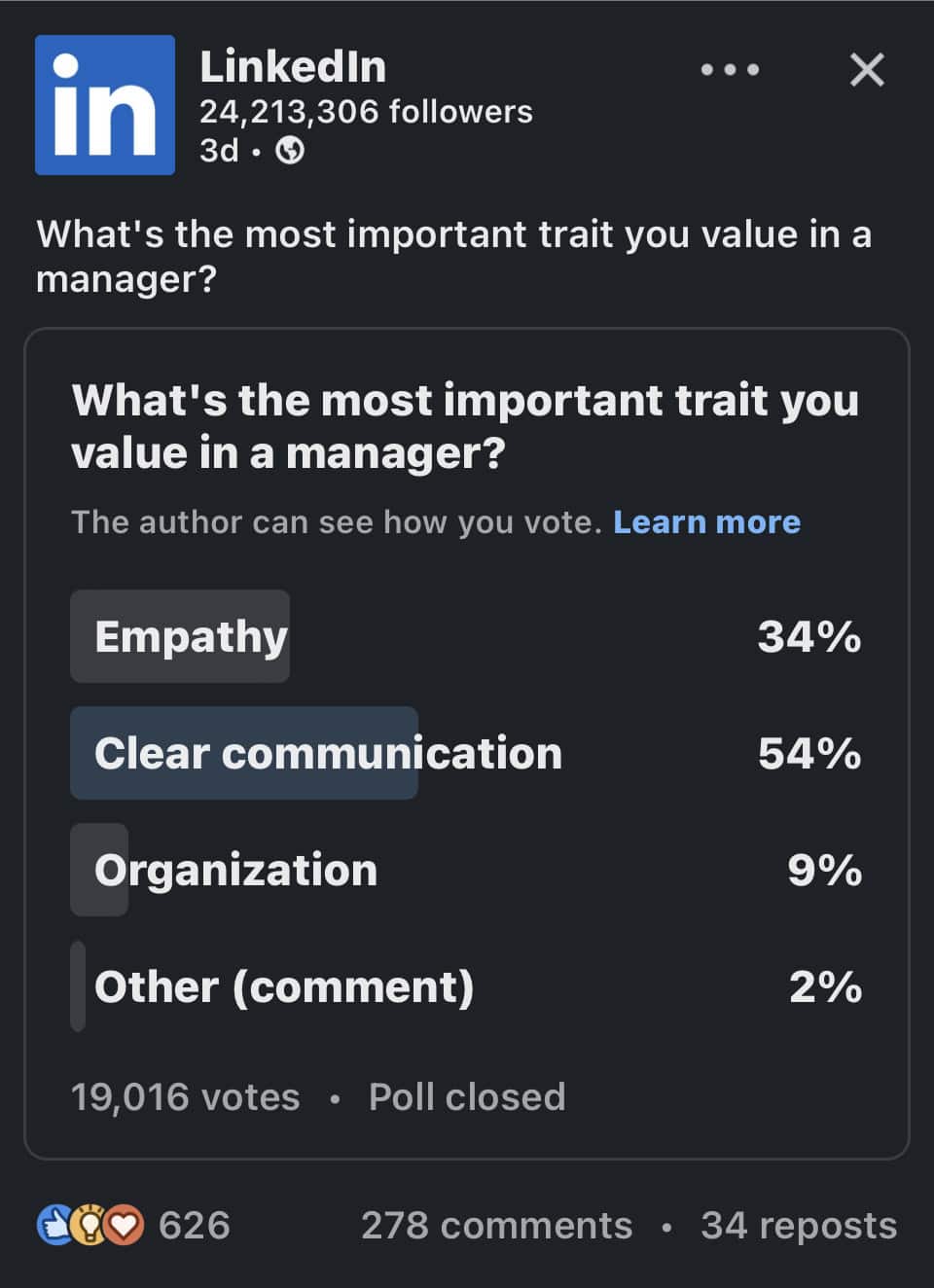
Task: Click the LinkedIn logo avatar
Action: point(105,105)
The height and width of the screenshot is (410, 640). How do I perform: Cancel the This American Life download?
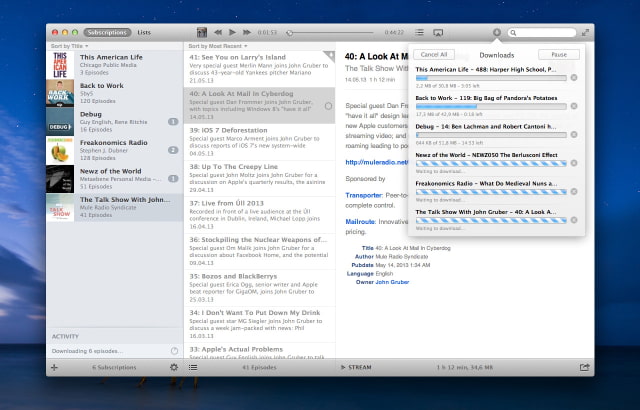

---

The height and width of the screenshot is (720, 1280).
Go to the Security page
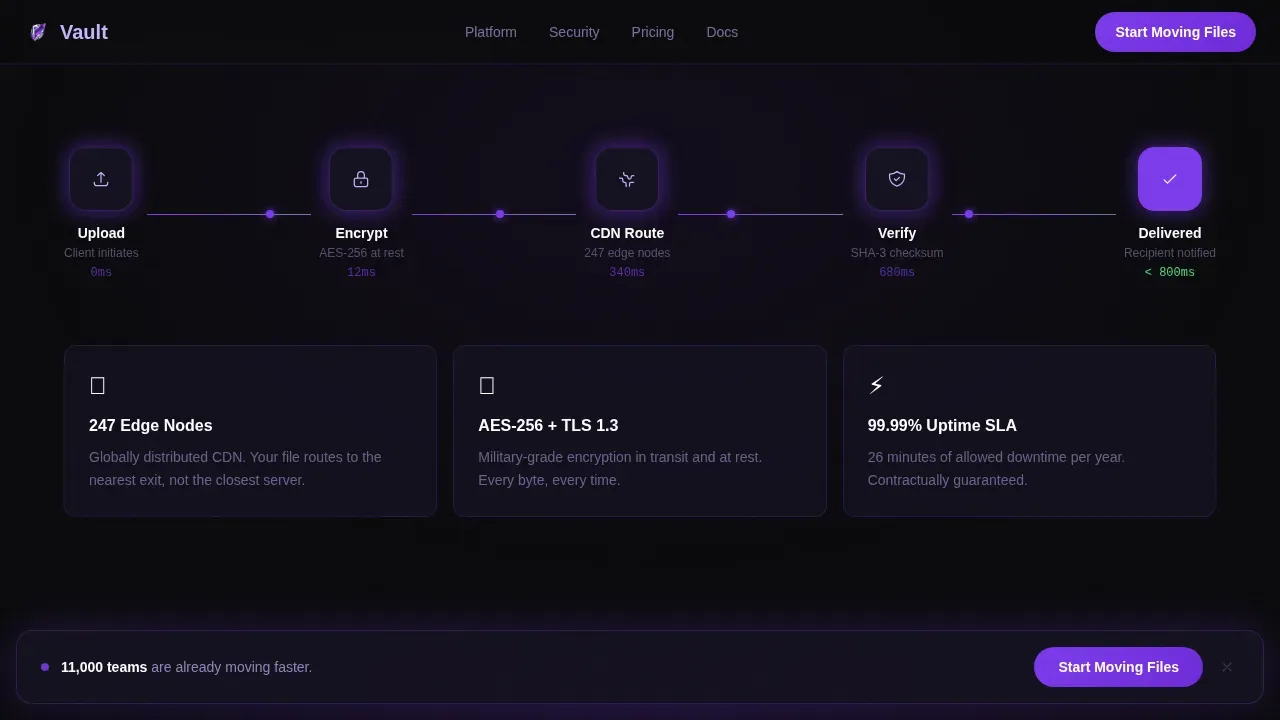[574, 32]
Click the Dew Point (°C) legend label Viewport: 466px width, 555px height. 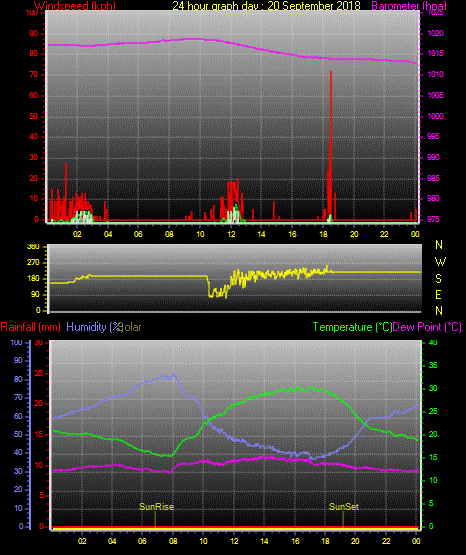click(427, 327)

---

## Exercise instructions
Set apart and copy each line of the records that holds the word "screenshot".

## Solution
The height and width of the screenshot is (410, 640). How do I perform: Cancel the This American Life download?
The height and width of the screenshot is (720, 1280).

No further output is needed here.